* _Extracted material_:
########
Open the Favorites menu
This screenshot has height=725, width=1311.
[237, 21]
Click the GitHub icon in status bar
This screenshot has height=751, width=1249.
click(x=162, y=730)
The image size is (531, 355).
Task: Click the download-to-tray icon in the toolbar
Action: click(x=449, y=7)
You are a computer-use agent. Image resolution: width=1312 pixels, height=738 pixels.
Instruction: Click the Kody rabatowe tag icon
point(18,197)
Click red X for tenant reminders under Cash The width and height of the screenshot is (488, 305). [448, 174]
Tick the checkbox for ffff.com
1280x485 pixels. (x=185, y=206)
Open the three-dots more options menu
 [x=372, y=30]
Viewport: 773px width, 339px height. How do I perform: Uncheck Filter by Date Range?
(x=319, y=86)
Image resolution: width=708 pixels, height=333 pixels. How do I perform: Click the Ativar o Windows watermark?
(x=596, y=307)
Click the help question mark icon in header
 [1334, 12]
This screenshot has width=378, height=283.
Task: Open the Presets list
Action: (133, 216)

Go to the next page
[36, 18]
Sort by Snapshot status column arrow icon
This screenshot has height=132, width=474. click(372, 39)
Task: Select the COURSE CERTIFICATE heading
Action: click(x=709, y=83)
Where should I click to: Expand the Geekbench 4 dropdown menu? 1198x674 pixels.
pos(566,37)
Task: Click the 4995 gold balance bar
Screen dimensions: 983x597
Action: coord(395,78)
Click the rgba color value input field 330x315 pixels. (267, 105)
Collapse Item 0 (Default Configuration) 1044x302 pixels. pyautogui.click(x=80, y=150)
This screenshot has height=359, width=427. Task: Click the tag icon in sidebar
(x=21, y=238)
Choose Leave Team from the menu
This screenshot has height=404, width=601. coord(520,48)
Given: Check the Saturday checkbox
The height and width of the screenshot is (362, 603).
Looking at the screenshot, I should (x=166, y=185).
########
Copy the lines word for word, starting at the line that contains "Go to the next page" and ending at the line that contains "Click the rgba".

* _Answer_:
Go to the next page
[36, 18]
Sort by Snapshot status column arrow icon
This screenshot has height=132, width=474. click(372, 39)
Task: Select the COURSE CERTIFICATE heading
Action: click(x=709, y=83)
Where should I click to: Expand the Geekbench 4 dropdown menu? 1198x674 pixels.
pos(566,37)
Task: Click the 4995 gold balance bar
Screen dimensions: 983x597
Action: coord(395,78)
Click the rgba color value input field 330x315 pixels. (267, 105)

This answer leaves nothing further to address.